And what awkward, wonderful serendipity. Daisey has been touring and refining this piece about his love of Apple and how it collided with the company's use of child labor in China for more than a year. Now he's opening in New York just days after Jobs died and the world has turned the tech titan overnight from a brilliant and wealthy businessman into a cross between Thomas Edison and Gandhi (but better!).

We were assured by the Public that the show would go on, while respectfully offering its condolences to the Jobs family, the staff at Apple and those who knew him. It needn't have worried. This show is first and foremost a love letter to technology in general and Daisey's obsession with Apple. That love may be disillusioned by the end (Daisey compares it at one point to a battered wife and he'd only reached his frustration over "forced updates" for software). But love it is.

____________________

Exercise directions: From the review of Daisey's Apple show above, set down word for word the passage starting with "We were assured" and going on through "love it is.".

Information shown:
____________________

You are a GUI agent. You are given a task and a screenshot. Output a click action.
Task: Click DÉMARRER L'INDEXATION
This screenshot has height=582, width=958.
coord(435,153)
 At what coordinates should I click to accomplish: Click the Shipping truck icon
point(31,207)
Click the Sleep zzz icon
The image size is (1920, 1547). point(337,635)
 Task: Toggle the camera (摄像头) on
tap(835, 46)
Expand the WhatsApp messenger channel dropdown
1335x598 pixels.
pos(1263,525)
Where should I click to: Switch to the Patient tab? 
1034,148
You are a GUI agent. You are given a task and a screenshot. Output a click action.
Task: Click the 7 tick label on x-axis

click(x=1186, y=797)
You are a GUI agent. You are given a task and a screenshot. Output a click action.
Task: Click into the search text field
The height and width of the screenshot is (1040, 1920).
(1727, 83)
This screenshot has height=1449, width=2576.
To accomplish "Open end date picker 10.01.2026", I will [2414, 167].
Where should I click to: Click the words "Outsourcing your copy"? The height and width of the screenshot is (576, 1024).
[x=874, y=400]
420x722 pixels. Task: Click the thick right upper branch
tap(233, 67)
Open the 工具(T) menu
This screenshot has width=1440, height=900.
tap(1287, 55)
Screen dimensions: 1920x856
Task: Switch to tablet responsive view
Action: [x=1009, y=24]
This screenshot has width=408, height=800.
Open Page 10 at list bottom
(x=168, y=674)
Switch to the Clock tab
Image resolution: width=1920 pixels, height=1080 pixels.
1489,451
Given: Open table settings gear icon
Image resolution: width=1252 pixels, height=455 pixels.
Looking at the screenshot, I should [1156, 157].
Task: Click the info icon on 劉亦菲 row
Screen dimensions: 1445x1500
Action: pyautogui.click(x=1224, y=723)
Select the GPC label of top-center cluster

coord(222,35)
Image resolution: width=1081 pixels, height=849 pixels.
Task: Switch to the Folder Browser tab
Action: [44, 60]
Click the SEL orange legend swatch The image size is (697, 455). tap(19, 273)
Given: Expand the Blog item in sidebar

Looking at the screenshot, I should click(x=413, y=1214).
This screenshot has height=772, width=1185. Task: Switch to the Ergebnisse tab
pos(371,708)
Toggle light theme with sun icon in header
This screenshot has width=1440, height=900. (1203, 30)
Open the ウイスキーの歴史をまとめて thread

____________________

Reply to the task:
We were assured by the Public that the show would go on, while respectfully offering its condolences to the Jobs family, the staff at Apple and those who knew him. It needn't have worried. This show is first and foremost a love letter to technology in general and Daisey's obsession with Apple. That love may be disillusioned by the end (Daisey compares it at one point to a battered wife and he'd only reached his frustration over "forced updates" for software). But love it is.